Purpose Madelung’s disease (MD) is a rare disease characterized by the deposition of unencapsulated fat masses on the face, neck, chest, back and other areas of patients. The aim of the study was to analyze the clinical characteristics, comorbidities and treatment of MD in Chinese populations. Patients and Methods We retrospectively reviewed the medical records of 54 patients who were diagnosed with MD at the Affiliated Hospital of Qingdao University and Qingdao Municipal Hospital from January 2005 to February 2021 and collected the subjects’ demographic information, clinical indicators, location of fat deposits, treatment, complications and prognostic data.

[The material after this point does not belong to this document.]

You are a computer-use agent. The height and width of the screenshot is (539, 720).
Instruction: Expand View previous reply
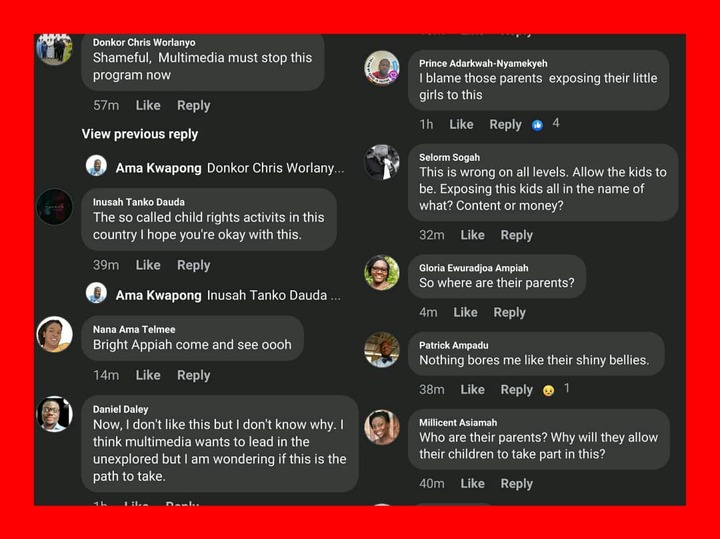point(140,134)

Results Among 54 MD patients in the study, only 1 (1.85%) was female, and the subjects had an average age of 56.65 ± 7.93 years. More than 70% of patients had a history of long-term smoking or/and alcohol abuse. In our study, type I accounted for approximately 61.11% of cases according to Donhauser’s classification, and almost all patients had neck fat deposition. MD patients often have multiple comorbidities across several systems, such as the endocrine, digestive, circulatory, urinary, and neurological systems. Among these, endocrine system diseases were the most common comorbidities in our study, accounting for 81.48%. Notably, up to 20.37% of cases were complicated with cancer, especially digestive system tumors. More than 70% of the patients received surgical treatment, and nearly 40% experienced postoperative recurrence. Conclusion Considering that MD patients often have comorbidities of multiple systems and that a small number of cases are even complicated by cancer, we recommend that clinicians comprehensively assess a patient’s condition and complications, advocate that patients quit consuming alcohol and smoking as soon as possible, establish healthy dietary and living habits, and formulate individualized and comprehensive diagnosis and treatment plans.